Green and Green Diamonds is a prosperous high-end diamond jewelry company in Los Angeles run by kindly head of the family Isaac Green (Raymond J. Barry, The 100), his surly and uncouth brother-in-law Cam (Ray Winstone, Beowulf), his wayward eldest son Freddy (Jeremy Sisto, Population 436, Kidnapped), who also happens to be basically Rainman with diamonds, and youngest son, Jake (Cam Gigandet, Priest), who is very business savvy. A drunken tragedy wherein Freddy shoots and kills Avi, one of their diamond suppliers, throws the family into a tailspin, especially since the victim was not only someone the boys grew up with and have known all their lives, but also someone who will be very much missed by his employer, the imposing Lady Rah (Judith Shekoni). Although the family does everything they can to get ahead of the situation, Lady Rah wants payback, and Avi was a big earner, so in her eyes, the Green's owe her some 25 million bucks.
They don't have that kind of liquid cash, which causes them to turn to more unscrupulous methods to raise the money, including getting into bed with Rah on some pretty unsavory and dangerous deals. But not everything is as it seems, especially Lady Rah, and we soon learn that there is a world of back-stabbing and treachery going on, and they are all just steps away from their own personal graves.
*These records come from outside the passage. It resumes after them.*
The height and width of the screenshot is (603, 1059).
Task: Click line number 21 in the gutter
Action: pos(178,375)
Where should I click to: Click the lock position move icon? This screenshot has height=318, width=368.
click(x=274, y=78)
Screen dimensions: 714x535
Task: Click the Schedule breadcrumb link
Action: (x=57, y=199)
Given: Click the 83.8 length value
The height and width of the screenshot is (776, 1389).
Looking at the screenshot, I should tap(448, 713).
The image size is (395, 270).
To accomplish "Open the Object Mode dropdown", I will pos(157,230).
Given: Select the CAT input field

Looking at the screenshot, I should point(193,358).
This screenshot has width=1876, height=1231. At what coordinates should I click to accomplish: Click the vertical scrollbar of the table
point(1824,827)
To make matters worse, another old friend from childhood, Carlos (Reynaldo Gallegos), is a detective and he has his own suspicions about what really happened to Avi and has no plans of giving up until the murder is solved. Meanwhile, Jake's ex-wife Ava (Audrey Marie Anderson, Arrow, The Walking Dead) is clueless about what is going on in the business until she finds herself thrust in the middle of it and fighting for the Green family legacy on behalf of her young daughter.
Finally, things really start to heat up about halfway through the season with the introduction of the enigmatic and terrifying diamond magnate Pieter Van De Bruin (Donald Sutherland, Dirty Sexy Money, The Hunger Games), who shares a shady past past with Cam Green and has clear designs on the complete destruction of Green and Green, at almost any cost.
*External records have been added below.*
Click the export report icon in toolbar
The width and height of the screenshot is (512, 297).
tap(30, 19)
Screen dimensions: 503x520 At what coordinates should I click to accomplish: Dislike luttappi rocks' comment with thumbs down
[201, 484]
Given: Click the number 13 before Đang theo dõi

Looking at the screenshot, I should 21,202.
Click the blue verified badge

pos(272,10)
First, let me say that Antoine Fuqua only directs the first episode and it shows. The man has a distinct style of directing (which I love) and it's woefully missing in Ice: Season One. As I watched, I found myself confused by the Green family's behavior. Here is this upstanding family who have been selling diamonds for decades, literally spiriting a huge diamond called the Holocaust Diamond out of Germany's grasp in order to start their company in America so long ago, and they find themselves caught up in a world of crap. Sure, Freddy's poor decisions have much to do with it and instead of kicking him to the curb and letting Lady Rah take out her vengeance, they chose to save him because, in truth, he is a diamond savant when it comes to looking at the stones and reading them like a book without even so much as a jewelry loupe. But still...
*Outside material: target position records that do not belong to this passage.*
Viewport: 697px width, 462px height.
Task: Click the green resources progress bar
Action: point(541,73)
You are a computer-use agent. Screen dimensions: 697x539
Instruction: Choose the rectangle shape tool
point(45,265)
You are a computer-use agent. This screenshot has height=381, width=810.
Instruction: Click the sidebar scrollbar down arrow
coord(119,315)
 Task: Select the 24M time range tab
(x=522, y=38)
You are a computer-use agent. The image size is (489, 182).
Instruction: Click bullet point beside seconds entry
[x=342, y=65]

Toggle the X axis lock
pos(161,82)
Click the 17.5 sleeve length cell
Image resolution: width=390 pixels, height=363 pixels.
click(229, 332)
It's been quite a while since I worked in the fine jewelry business, but there were a few things that went on here that gave me pause, such as them trying to pass off stolen and completely illegal diamonds by forging some papers. Come on! Stones of this size and quality have a laser engraved serial number on them and, in this day and age, I can't imagine them not being flagged on Interpol, so I don't think it's as easy as a simple document forgery. Second, if you have a 4K setup, you'll see more than you want to see on Ice: Season One. No, I am not talking about the male nudity that often occurs, although that was probably better left out, but I am referring to an amusing sex scene between Ava and Jake. When the camera pans out to show her from the back, you can clearly see her flesh-colored underwear, and even her daintily placed hand on her backside doesn't change that. She has no butt crack and it just looked weird. Also, the story takes place in Los Angeles, but the regular rain showers tells me it's filmed in Vancouver or thereabouts. Yes, you can have some iconic shots of L.A., but Vancouver doesn't quite cut it as a dupe for L.A. to me.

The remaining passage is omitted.